(Beginning of DATA EXTRACT)
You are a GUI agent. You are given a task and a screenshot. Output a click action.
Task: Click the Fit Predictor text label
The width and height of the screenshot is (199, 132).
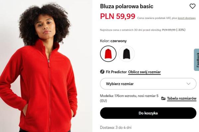[116, 72]
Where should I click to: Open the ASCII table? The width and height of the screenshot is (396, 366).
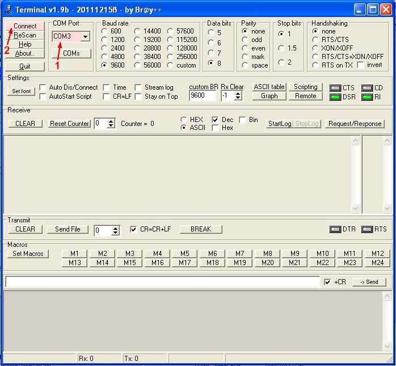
(End of DATA EXTRACT)
* WORK REQUEST
What is needed is the data above, retyped exactly, with every picture left out.

* WRITTEN RESPONSE
You are a GUI agent. You are given a task and a screenshot. Output a click action.
Task: Click the Fit Predictor text label
The width and height of the screenshot is (199, 132).
[116, 72]
Where should I click to: Open the ASCII table? The width and height of the screenshot is (396, 366).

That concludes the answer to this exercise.